■ **EXERCISE AIM**: After locating "Open the Drafting" in the listing below, copy that line and each one after it exactly, ending with the line that has "You are a computer-use agent. Screen".

■ **GIVEN RECORDS**:
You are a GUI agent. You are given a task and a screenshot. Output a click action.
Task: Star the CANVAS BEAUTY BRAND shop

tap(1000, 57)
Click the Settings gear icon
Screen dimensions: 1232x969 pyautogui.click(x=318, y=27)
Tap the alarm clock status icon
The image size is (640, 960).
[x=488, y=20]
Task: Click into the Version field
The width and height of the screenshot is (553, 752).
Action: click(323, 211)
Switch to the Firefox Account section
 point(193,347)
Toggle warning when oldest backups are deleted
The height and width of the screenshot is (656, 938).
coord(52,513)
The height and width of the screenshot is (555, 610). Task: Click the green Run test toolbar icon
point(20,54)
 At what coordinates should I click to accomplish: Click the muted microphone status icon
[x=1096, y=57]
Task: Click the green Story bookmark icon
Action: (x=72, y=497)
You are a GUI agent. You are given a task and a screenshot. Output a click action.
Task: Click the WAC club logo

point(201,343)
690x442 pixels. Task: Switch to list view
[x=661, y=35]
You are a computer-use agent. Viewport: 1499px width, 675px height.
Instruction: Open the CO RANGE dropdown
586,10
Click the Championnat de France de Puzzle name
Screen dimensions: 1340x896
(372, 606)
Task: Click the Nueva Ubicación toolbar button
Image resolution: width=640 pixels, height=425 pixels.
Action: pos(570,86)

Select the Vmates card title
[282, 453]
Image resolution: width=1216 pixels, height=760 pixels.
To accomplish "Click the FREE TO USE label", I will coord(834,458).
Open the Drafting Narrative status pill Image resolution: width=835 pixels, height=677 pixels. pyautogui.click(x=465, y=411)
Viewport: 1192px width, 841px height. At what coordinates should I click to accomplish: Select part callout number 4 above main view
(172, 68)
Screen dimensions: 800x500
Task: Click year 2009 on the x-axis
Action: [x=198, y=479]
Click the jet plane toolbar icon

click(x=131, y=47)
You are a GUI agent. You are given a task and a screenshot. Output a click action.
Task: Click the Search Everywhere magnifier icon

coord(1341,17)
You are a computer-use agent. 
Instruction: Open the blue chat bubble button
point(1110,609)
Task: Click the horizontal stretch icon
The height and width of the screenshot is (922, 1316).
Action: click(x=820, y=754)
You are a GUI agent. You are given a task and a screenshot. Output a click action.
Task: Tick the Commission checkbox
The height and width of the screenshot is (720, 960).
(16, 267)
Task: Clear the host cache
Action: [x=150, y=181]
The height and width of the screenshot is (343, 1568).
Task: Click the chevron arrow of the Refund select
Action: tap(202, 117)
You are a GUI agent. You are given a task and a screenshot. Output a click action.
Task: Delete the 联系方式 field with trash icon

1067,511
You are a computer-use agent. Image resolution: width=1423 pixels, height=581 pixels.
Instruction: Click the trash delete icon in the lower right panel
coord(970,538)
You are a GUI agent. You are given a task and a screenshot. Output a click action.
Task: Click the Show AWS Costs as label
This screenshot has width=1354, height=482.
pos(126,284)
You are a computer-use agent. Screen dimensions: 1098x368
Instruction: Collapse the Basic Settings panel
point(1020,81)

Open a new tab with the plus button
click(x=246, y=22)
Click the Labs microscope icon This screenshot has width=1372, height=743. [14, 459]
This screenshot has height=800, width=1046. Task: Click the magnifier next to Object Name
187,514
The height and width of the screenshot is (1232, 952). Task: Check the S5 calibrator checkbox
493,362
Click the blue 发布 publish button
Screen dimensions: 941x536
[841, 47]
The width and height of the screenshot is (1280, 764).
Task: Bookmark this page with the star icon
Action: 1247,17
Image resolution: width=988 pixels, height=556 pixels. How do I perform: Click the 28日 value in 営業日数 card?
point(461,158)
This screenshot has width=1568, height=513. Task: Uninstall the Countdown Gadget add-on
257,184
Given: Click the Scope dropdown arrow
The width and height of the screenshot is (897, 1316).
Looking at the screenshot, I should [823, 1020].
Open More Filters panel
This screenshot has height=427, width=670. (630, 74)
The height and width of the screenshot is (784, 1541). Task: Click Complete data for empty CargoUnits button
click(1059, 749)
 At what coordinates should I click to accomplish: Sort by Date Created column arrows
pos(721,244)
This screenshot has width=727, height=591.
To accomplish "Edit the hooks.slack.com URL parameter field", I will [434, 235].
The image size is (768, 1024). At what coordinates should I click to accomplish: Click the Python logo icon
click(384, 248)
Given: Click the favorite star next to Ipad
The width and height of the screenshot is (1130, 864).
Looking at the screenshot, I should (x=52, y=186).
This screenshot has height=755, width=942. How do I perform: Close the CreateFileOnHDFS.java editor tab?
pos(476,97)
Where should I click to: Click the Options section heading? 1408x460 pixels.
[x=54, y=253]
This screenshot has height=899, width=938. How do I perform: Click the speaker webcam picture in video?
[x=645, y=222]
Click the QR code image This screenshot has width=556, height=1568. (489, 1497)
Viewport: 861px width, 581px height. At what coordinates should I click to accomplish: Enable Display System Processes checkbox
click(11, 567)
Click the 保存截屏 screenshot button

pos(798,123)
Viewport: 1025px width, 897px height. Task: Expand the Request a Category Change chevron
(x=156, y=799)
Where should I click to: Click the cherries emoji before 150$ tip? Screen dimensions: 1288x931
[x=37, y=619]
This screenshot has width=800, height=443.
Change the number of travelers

■ **EXERCISE OUTPUT**:
Open the Drafting Narrative status pill Image resolution: width=835 pixels, height=677 pixels. pyautogui.click(x=465, y=411)
Viewport: 1192px width, 841px height. At what coordinates should I click to accomplish: Select part callout number 4 above main view
(172, 68)
Screen dimensions: 800x500
Task: Click year 2009 on the x-axis
Action: [x=198, y=479]
Click the jet plane toolbar icon

click(x=131, y=47)
You are a GUI agent. You are given a task and a screenshot. Output a click action.
Task: Click the Search Everywhere magnifier icon

coord(1341,17)
You are a computer-use agent. 
Instruction: Open the blue chat bubble button
point(1110,609)
Task: Click the horizontal stretch icon
The height and width of the screenshot is (922, 1316).
Action: click(x=820, y=754)
You are a GUI agent. You are given a task and a screenshot. Output a click action.
Task: Tick the Commission checkbox
The height and width of the screenshot is (720, 960).
(16, 267)
Task: Clear the host cache
Action: [x=150, y=181]
The height and width of the screenshot is (343, 1568).
Task: Click the chevron arrow of the Refund select
Action: tap(202, 117)
You are a GUI agent. You are given a task and a screenshot. Output a click action.
Task: Delete the 联系方式 field with trash icon

1067,511
You are a computer-use agent. Image resolution: width=1423 pixels, height=581 pixels.
Instruction: Click the trash delete icon in the lower right panel
coord(970,538)
You are a GUI agent. You are given a task and a screenshot. Output a click action.
Task: Click the Show AWS Costs as label
This screenshot has width=1354, height=482.
pos(126,284)
You are a computer-use agent. Screen dimensions: 1098x368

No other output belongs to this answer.